Trecho fornecido:
Nando: mais um do show do Dia Seguinte. Lembro dele tocando e depois dando tchau, quase de manhã. Aí um dia apareceu no apartamento da Gabi junto com o Jero. Também some às vezes, mas é legal quando ele volta e colocamos o assunto em dia. Uma vez ele até comentava nos blogs.

Ramon: estava com o Sandro na 79, completamente doido. Tempos depois, a Ana e eu aparecemos na casa dele, quase madrugada, pra comer um xis. Adoro conversar e dizer sandices com ele. Espero que o meu lugar cativo na cama ainda esteja lá. (Sem pensamentos dúbios.)

Rodriguinho: estava encostado na grade que separava o público do palco, no final do show do Los Hermanos, no Araújo. Mas só fui dar “oi” meses depois no churras na casa da Gisele. É quieto, mas quando resolve falar, se torna um cara muito, muito querido.

Rose: sem data exata. Trabalha no Consultório que fica na sala ao lado do meu Escritório. Há muito tempo. Já passamos por algumas variações juntas.

Sabão: comentava no blog de todo mundo, menos no meu. Eu só sabia que era o cara do “Toca Raul!”, que sentou atrás de mim no Show de Talentos da PUC. Mais um que foi acrescido no churras da Gisele. (Foi o responsável pelo carvão.)

Sandro: o último do show do Dia Seguinte. Lembro dele cantando “Sentimental”, que na época eu nem imaginava o que era. Mas marcante mesmo, foi a andada no elefantinho da farmácia da hora de irmos embora. Agora ele é o namorado da Ana, e no fim, mais um cunhado.

Tiago: comentava no blog. Apareceu numa festa do El Pico com o Vinny. Depois me convidou pra voltar lá com eles e se fez o estrago. Grande amigo e um dos responsáveis pela minha injeção de ânimo naquela época.

Vinny: caso complicado. Pode ser o cara do supermercado, definitivamente metido na conversa alheia. Mas também pode ser o cara legal do MSN. Embora eu prefira o mal intencionado do Arca. Ou do El Pico. Como todo sem graça, conhece todo esse povo aí pra cima, o último integrante da lista, e mais um anexos. Inesperadamente, ou não, é meu namorado. Em última instância, cunhado da Ana, da Gabi e do Luiz. (Por precaução, sem maiores descrições.)

Material:
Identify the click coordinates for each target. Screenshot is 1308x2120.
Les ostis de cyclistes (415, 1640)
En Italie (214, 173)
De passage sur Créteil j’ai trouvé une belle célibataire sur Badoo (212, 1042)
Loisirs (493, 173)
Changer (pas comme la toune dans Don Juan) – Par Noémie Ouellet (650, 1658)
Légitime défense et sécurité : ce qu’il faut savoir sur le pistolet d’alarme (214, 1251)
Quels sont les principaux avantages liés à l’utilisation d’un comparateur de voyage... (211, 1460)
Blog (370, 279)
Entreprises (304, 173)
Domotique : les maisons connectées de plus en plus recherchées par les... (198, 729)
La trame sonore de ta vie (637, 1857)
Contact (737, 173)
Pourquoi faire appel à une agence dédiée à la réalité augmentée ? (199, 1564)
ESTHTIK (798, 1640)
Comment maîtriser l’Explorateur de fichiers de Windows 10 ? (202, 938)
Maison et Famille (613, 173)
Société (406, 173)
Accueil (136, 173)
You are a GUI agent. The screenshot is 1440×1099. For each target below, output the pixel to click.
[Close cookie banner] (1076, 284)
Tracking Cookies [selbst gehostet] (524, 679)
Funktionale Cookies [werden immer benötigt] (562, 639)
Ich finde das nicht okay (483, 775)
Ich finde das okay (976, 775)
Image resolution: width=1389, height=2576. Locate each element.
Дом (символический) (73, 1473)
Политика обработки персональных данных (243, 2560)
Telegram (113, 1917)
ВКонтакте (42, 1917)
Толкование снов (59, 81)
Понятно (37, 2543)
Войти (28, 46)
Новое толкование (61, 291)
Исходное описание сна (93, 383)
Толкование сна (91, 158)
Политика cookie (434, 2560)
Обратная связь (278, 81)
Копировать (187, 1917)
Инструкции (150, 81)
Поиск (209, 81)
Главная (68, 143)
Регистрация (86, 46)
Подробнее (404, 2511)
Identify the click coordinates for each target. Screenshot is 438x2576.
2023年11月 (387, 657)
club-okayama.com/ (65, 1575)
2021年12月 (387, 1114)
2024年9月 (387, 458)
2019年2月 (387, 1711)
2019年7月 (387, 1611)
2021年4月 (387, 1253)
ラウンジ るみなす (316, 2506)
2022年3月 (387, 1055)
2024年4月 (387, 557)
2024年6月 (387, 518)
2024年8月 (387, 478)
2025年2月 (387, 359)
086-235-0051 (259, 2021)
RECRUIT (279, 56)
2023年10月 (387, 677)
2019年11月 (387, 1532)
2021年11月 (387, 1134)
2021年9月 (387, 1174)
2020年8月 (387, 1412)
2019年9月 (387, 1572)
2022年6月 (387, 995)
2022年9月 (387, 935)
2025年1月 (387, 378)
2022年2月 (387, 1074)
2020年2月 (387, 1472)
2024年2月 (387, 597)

Tarefa 1:
Responda com base no trecho sobre os amigos:
(a) Onde Rodriguinho estava encostado no final do show do Los Hermanos?
(b) Pelo que Sabão foi responsável no churras da Gisele?
(c) Em que festa Tiago apareceu junto com o Vinny?
Tarefa 2:
Transcreva literalmente a parte do trecho sobre os amigos que começa nas palavras "Rose: sem data" e termina depois de "responsável pelo carvão.)".

Resposta 1:
(a) Na grade que separava o público do palco, no Araújo.
(b) Pelo carvão.
(c) Numa festa do El Pico.

Resposta 2:
Rose: sem data exata. Trabalha no Consultório que fica na sala ao lado do meu Escritório. Há muito tempo. Já passamos por algumas variações juntas.

Sabão: comentava no blog de todo mundo, menos no meu. Eu só sabia que era o cara do “Toca Raul!”, que sentou atrás de mim no Show de Talentos da PUC. Mais um que foi acrescido no churras da Gisele. (Foi o responsável pelo carvão.)